Package parsed on DUB

To use this package, run the following command in your project's root directory:

parsed

'parsed' is a text parsing library for D programming language. It allows to combine basic parsers in various ways, creating thus more complex and elaborate ones.

'parsed' consists of two modules: parsed.core and parsed.extras. First one contains interfaces, structures and basic parsers used throughout 'parsed', while the second one contains parsers that are more likely to crop up in real applications. extras imports core publicly, so you don't have to import core if you use extras. extras is probably the module you want to use, unless you enjoy writing most parsers from scratch.

Basics

All parsers implement Parser interface, which is parametric in two things: the type of a value the parser builds up as it works, and type of the strings the parser can work with. String type defaults to string, value type has to be declared explicitly. Most parser-producing functions are parametric in the same way, except for those that take character type instead of string type.

To perform a parse, you need a parser and an initial state to feed to that parser. Parser state is represented by a ParserState struct, which is parametric in the same way as parsers themselves. Constructing a ParserState looks like this: auto state = ParserState!SomeType(someString). To perform a parse now, you need to auto res = someParser.run(state). Then you'll want to test if the parser succeeded (which is done via .success property of ParserState) and to get the value (of type SomeType) built by the parser, , which is done via .value property of ParserState. To build a value, you'll have to use % operator described below. Parsed string can be accesses via .parsed property of ParserState.

Four operators provide a way to build complex parsers from simpler ones.

* is applied to two parsers. It runs both of them and concatenates together the strings they parsed (if they've succeeded, of course). So if you do auto p = literal!SomeType("foo") * literal!SomeType("bar");, then p will succeed on any string starting with "foobar", and .parsed will also be "foobar".
/ is also applied to two parsers. It runs both of them and discards first one's parsed string, resulting in only second parser's parsed string being passed down the parser chain. So if you do auto p = literal!SomeType("foo") / literal!SomeType("bar");, then p will succeed on any string starting with "foobar", but .parsed will be just "bar".
% is the most importnant operator. It is applied to a parser on the left side and a function that takes chain's built-up value and this parser's parsed string.
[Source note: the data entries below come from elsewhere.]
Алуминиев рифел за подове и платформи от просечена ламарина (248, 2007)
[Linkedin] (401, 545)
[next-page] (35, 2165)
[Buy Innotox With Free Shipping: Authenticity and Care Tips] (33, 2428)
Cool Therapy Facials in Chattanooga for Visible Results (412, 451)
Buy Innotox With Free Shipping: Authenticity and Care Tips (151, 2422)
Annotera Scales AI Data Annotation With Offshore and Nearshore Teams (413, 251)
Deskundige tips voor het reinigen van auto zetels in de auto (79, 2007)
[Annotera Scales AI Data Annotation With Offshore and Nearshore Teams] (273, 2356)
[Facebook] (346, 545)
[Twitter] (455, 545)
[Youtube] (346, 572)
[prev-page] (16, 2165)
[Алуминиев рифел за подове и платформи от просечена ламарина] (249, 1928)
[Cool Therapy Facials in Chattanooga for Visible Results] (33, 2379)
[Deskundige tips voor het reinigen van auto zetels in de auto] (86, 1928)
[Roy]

The function should return new build-up value, which will replace that of the whole parser chain. So if you do auto p = literal!int("12") % (res, i) => to!int(i); then on success .value of resulting ParserState will be 12.
| is applied to two parsers. It runs the first one, and if it fails, it runs the other one. So auto p = literal!int("foo") | literal!int("bar"); will match both strings starting with "foo" and strings starting with "bar".

For more complex examples, see 'examples' folder. Unittests in the source files also provide several, but they are not very elaborate.

Core parsers

These are the parsers that are defined in parsed.core.

literal

auto literal(B, S = string)(S str, bool consumeInput = true, bool caseSensitive = true).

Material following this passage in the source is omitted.